I think you will fall in love with it. I now use it every 3 days to exfoliate, whether I need it or not!  There is nothing quite as luxurious as cream soap, and it is very versatile!


----------



## DeeAnna (Mar 20, 2015)

Ooh, I have to try this too! Thank you for sharing this, Dorymae. 

I made my first cream soap the first part of January with the intent for it to be a cream-style shave soap. It was awfully hard and difficult to mix at first but since I managed to get it mixed and loosened up (thank goodness for my KitchenAid mixer!), it has not hardened up again -- it's more of a sticky marshmallow fluff consistency. 

I've been playing with it off and on since then to see how the texture and lather changes with time. As a shave soap, it lathers well and has reasonably good "cushion". As a body soap, it's a wee high for cleansing (21), so I don't think I'd want to use it as an everyday bath soap. But for occasional use as an exfoliant, I think it would be fine. I'm gonna see if it works for me, anyways!


----------



## reinbeau (Mar 20, 2015)

This recipe is from a Facebook group where we're supposedly going to learn how to add things to it for various products (as Dorymae graciously shared above).


----------



## DeeAnna (Mar 20, 2015)

Cream Soapmakers? https://www.facebook.com/groups/CreamSoapers/ I see your post there, as well....

edit: I see the moderators are now allowing new people to join this group again. There's a lot of interest by newcomers to learn to make cream soap, but not a lot of experienced folks to teach and guide.


----------



## Obsidian (Mar 20, 2015)

reinbeau, what did you use to whip your soap? I used the regular beaters on a kitchen aid and it whipped way too much bubbles into it. I'm looking for a nice creamy texture like yours.


----------



## reinbeau (Mar 20, 2015)

I just used my hand beater, the old fashioned one with two beaters.  It stayed nice and creamy.


----------



## abc (Mar 20, 2015)

DeeAnna said:


> Cream Soapmakers? https://www.facebook.com/groups/CreamSoapers/ I see your post there, as well....
> 
> edit: I see the moderators are now allowing new people to join this group again. There's a lot of interest by newcomers to learn to make cream soap, but not a lot of experienced folks to teach and guide.

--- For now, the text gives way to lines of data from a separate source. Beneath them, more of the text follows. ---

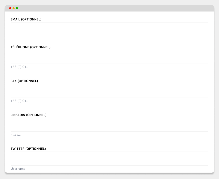Activate the Twitter (optionnel) input field

pyautogui.click(x=109, y=159)
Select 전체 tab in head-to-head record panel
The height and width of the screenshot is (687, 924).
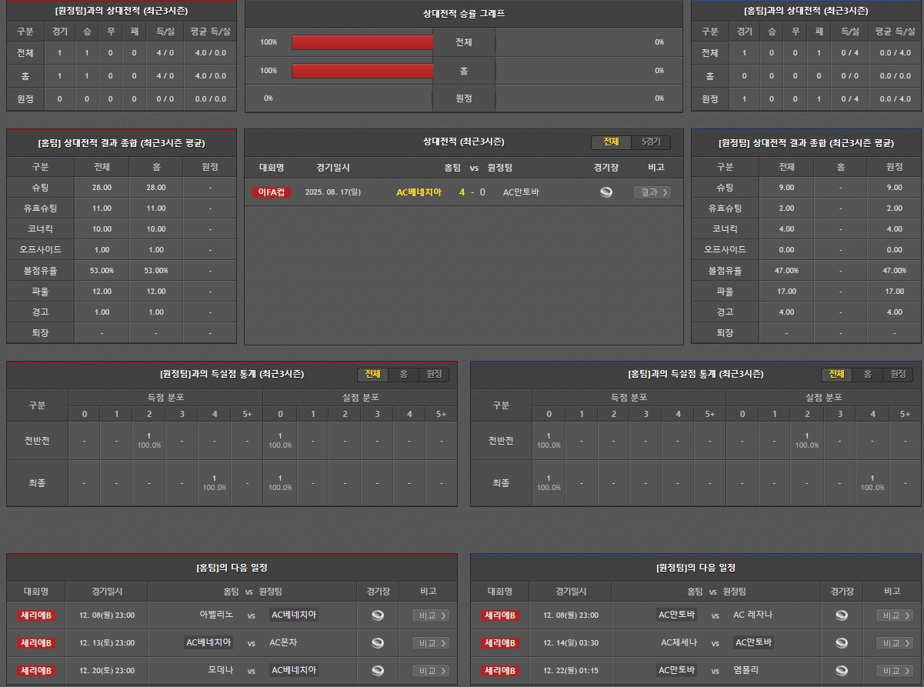coord(611,142)
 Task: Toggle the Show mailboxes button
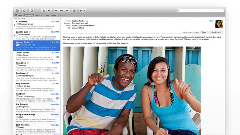click(18, 15)
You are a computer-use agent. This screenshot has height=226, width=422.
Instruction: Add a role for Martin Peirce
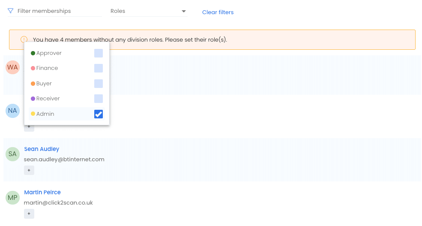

Looks like a secret group. The link doesn't work for me and it doesn't come up in a Facebook search.


----------



## doriettefarm (Mar 20, 2015)

That is some luscious looking cream soap reinbeau!  I've only made one batch but wasn't super happy with the recipe because it was way to cleansing (Catherine Failor's recipe #4).  After seeing your pic, my next batch will definitely be lard/tallow because that's what my skin prefers in CP soap.

And thank you so much Dorymae for sharing your soap to sugar ratio!  I tried adding sugar to my first batch of cream soap but don't think I added nearly enough.  It almost seemed to liquify in the cream soap so looking back my ratio was probably too low.


----------



## doriettefarm (Mar 20, 2015)

abc said:


> Looks like a secret group. The link doesn't work for me and it doesn't come up in a Facebook search.

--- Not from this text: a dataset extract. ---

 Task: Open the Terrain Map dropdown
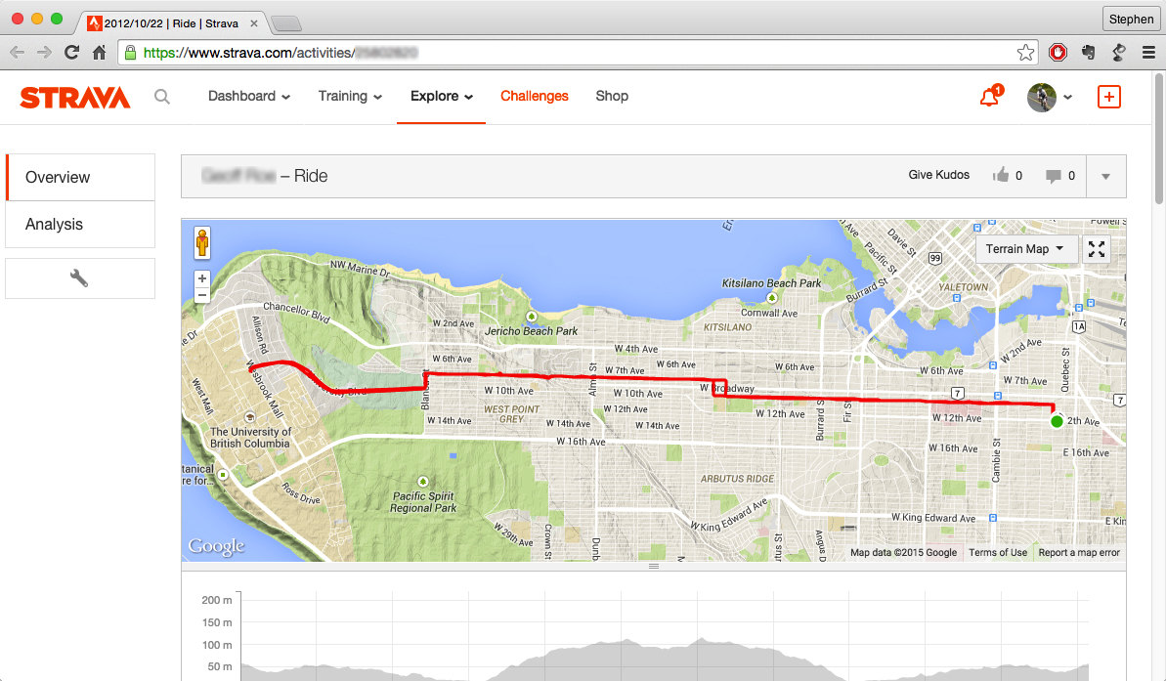click(x=1025, y=249)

The FB link doesn't work for me either and doesn't come up when I search . . . bummer!


----------



## reinbeau (Mar 20, 2015)

No, it's called Walking Dead Soapmaking Group 1 (don't ask me why).  It's a secret group, won't come up on a search, I think, it's an offshoot from Soapers Voice.  We could get into a huge discussion of the politics and drama of FB soaping groups, but I'd rather not, it gets old   That's my own little digression, sorry!!


----------



## DeeAnna (Mar 20, 2015)

Sorry, folks. I didn't realize Cream Soapmakers was "secret". 

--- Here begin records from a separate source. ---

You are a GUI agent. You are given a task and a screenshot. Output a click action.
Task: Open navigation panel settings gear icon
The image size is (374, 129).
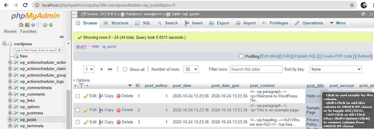[x=45, y=25]
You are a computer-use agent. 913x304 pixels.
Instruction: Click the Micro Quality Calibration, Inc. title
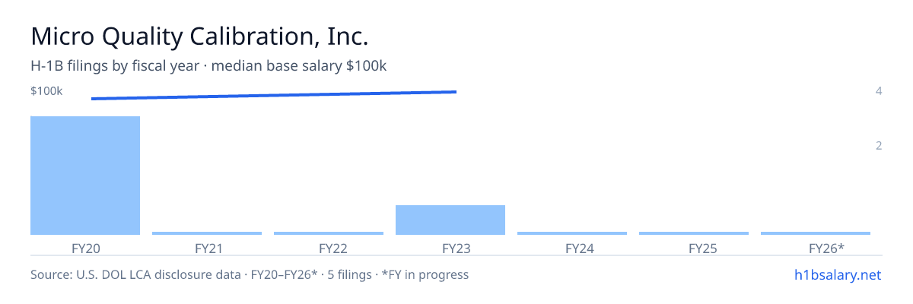(199, 36)

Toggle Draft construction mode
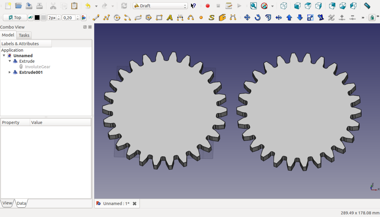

If you PM me with your email address, I will send you an email invitation to join this group if you would like to become a member. I'm only a regular member of that group, not a moderator, so I can't actually approve or deny your join request, just so's you know, but I will be glad to create the invitation.

edit: Yeah, FB groups can have quite a bit of drama. I also don't like how good information disappears on FB. People have a tendency to ask the same question over and over and it can be tough on FB to find information already shared in older discussions.

"...what did you use to whip your soap?..."

Not Ann, but I found the dough hook on my trusty KitchenAid did a nice job of breaking up and loosening the texture of the cream soap without beating in a lot of air. I suppose you could switch to the paddle or regular beaters after a bit, but I stuck with the hook and a low to medium low speed. I am thinking it can take quite a bit of time, possibly spread over 2 or 3 sessions, to break up the firm bits in an infant cream soap and get a really smooth consistent texture.


----------



## Dorymae (Mar 20, 2015)

Obsidian said:


> reinbeau, what did you use to whip your soap? I used the regular beaters on a kitchen aid and it whipped way too much bubbles into it. I'm looking for a nice creamy texture like yours.



I get bubbles in mine too. I just leave it to cure and when I want to use some, either straight soap or mixed into a scrub or whatnot, I put the amount in a ziplock bag, add whatever I'm going to add and squeeze the bag until smooth. Cut the corner and squeeze it into the jar. It will come together and be creamy smooth.  I never worry about what it looks like in the pail, only what it looks like finished.


----------



## reinbeau (Mar 21, 2015)

Regarding information disappearing on Facebook groups: I wish the search function worked on the app as many  people use their mobile devices more than the desktop.  I use the latter more and  save all kinds of info to it,  always with credit and links.  I far prefer forums like this,  but sadly dedicated forums seem to be less popular these days.


----------